Dennis Lauro, Pelham’s superintendent, said that standards-based report cards helped students chart their own courses for improvement; as part of the process, they each develop individual goals, which are discussed with teachers and parents, and assemble portfolios of work.
Effort and extra credit are not part of the equation, and the report cards do not measure students against each other.
Some years ago, the Chugach, Alaska public school district took the standards-based reporting system a good deal farther. In Chugach, each student works at her own pace, advancing to the next grade level only when she can demonstrate mastery of material through portfolios and other assessments. Some students progress to the next level in the middle of a school year. Others may take considerably longer.
Chugach leaders credit their system with the district's astonishing improvement after years of dismal scores and high drop-out rates. Now, students in the district consistently score above state averages in reading, writing and mathematics, and more than two thirds of graduates go on to college. (For more information, see our story about the Chugach model or our interview with Chugach educator Lee Ann Galusha.)
Any change in how we report students' progress requires strong community support. On this point, the Times article quotes Gerald Tirozzi, executive director of the National Association of Secondary School Principals:
I think the present grading system — A, B, C, D, F — is ingrained in us. It’s the language which college admissions officers understand; it’s the language which parents understand.
A cursory review of readers' comments on the Times story bears this out.

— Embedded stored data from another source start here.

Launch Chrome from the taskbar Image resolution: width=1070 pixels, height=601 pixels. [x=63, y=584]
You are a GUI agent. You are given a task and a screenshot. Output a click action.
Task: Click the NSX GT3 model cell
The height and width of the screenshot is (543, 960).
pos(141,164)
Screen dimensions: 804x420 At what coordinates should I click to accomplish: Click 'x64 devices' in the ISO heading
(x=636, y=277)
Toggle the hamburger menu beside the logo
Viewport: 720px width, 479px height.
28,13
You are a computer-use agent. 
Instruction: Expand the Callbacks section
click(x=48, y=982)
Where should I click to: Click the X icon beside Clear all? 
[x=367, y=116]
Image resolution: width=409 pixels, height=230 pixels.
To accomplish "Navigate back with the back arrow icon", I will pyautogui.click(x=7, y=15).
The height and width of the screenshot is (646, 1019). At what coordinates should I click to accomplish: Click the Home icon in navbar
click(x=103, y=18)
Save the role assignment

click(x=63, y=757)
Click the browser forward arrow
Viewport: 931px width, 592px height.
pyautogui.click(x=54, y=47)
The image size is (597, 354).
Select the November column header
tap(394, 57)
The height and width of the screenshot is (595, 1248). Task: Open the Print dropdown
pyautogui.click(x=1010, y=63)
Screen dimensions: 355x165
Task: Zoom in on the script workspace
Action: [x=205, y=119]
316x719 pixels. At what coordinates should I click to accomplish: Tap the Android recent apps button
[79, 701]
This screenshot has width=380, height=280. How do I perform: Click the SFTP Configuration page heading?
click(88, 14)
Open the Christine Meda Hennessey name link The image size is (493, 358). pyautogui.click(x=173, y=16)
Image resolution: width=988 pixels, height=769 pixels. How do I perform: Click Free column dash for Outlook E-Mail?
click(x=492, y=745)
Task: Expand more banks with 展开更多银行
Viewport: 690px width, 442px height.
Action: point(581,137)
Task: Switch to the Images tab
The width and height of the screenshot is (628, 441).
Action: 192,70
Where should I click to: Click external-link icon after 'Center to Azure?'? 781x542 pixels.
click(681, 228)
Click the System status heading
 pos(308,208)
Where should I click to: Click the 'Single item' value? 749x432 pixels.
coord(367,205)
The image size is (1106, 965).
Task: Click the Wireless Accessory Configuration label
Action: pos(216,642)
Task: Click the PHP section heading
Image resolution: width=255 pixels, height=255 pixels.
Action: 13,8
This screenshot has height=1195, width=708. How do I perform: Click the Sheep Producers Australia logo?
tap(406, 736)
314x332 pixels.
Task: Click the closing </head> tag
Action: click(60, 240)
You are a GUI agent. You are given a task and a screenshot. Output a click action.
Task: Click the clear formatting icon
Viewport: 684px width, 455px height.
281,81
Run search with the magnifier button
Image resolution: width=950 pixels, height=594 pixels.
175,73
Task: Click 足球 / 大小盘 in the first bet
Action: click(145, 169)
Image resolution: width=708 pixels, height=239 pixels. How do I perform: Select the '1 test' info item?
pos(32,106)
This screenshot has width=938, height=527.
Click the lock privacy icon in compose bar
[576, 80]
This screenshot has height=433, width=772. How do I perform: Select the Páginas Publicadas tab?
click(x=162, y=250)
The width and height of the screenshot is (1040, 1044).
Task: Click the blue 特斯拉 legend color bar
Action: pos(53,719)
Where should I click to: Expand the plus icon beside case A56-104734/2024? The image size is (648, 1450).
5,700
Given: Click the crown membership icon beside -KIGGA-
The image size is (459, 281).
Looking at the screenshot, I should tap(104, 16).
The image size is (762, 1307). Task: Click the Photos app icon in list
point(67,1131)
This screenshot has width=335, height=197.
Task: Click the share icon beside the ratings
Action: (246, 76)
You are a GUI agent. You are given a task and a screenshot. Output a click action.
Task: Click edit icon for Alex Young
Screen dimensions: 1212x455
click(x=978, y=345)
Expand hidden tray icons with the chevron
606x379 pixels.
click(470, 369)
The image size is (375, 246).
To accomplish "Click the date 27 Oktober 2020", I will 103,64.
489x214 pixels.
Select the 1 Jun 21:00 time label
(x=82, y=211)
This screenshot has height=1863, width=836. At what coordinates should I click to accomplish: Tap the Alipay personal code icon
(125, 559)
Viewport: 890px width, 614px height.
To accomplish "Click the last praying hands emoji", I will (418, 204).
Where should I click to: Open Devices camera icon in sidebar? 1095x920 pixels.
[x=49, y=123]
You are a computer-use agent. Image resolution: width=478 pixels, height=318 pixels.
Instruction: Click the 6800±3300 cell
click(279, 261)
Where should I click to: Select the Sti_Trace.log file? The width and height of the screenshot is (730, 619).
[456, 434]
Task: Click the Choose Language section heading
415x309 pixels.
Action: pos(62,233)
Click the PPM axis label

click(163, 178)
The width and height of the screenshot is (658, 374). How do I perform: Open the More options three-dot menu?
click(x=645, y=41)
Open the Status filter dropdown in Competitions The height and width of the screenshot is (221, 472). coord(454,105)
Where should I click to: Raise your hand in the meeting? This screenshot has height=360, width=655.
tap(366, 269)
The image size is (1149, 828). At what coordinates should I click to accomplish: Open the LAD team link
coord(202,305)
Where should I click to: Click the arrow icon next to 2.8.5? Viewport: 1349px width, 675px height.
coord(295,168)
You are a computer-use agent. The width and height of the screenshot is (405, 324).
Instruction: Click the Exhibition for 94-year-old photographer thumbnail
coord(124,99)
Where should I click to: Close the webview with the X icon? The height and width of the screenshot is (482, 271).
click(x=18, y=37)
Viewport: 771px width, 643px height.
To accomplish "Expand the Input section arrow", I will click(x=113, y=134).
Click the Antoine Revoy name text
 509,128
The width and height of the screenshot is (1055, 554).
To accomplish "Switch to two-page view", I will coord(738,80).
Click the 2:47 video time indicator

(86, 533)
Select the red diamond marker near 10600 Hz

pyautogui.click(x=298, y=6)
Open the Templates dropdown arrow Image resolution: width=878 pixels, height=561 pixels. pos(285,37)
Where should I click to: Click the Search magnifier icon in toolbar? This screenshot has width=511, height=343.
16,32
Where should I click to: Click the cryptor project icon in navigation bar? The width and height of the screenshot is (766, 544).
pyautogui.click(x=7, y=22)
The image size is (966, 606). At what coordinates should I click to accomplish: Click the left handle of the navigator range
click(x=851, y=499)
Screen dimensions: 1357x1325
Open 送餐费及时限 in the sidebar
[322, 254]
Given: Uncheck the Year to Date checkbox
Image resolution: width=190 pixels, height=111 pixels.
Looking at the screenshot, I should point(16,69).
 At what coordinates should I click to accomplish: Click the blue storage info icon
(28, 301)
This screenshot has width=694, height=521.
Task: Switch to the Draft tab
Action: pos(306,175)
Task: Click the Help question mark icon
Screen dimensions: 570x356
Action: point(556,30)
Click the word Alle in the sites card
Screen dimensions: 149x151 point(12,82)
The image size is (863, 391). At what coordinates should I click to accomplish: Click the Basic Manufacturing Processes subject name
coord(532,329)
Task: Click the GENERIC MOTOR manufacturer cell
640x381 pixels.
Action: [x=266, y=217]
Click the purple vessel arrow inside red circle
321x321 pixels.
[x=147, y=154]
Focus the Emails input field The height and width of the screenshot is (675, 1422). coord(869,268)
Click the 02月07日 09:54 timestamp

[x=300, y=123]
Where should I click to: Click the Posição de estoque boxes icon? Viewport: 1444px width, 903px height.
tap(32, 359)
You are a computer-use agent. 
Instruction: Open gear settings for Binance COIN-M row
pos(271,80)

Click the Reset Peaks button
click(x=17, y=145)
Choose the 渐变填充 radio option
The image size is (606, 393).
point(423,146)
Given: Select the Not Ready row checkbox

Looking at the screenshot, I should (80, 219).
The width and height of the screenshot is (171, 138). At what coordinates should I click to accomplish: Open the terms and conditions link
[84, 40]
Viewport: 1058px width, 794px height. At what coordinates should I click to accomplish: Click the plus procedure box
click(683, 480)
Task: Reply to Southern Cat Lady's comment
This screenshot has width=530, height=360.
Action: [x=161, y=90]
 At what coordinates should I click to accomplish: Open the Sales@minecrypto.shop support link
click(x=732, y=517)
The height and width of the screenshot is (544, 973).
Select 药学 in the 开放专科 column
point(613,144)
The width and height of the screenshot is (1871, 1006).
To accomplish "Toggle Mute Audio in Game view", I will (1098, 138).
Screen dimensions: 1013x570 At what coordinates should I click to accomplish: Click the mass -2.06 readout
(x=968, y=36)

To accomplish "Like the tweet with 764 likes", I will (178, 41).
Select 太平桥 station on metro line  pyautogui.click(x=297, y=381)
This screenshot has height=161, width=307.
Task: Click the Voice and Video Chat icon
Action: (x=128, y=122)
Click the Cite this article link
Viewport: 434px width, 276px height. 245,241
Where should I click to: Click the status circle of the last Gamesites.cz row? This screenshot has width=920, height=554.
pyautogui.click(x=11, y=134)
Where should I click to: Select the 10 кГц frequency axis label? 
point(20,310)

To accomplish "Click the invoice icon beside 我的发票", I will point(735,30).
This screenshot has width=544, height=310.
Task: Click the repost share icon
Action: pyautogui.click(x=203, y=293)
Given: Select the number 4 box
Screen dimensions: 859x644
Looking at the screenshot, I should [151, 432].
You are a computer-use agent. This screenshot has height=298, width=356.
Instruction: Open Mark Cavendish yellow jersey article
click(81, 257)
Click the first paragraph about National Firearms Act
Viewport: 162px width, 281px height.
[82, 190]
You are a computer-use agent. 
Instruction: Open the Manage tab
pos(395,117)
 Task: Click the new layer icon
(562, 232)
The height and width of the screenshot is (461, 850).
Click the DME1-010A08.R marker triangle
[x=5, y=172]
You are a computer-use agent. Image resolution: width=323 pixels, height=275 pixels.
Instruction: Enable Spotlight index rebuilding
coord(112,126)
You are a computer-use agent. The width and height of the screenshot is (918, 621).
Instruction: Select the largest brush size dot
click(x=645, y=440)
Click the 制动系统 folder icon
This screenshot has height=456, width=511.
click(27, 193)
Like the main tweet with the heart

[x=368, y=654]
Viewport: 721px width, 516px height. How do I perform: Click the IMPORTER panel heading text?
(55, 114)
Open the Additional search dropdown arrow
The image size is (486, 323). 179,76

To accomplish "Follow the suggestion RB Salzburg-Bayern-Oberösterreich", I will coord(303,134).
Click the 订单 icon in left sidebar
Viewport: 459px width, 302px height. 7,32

Readers interpret the system in Pelham, New York as a shell game, a hare-brained scheme to obfuscate actual results, a cash cow for education consultants, a distraction from sound instructional practice, a bureaucratic burden on teachers, etc.
As unfair as these judgments may be, they underscore the importance of engaging parents and other community partners in any effort to change how we grade students. In her interview with Public School Insights, Chugach educator Lee Ann Galusha cites strong parent engagement as an important reason for the success of the district's efforts:
You need to let parents in on this and have it be a group decision.... The students, the parents and the school need to come together and make a commitment to this.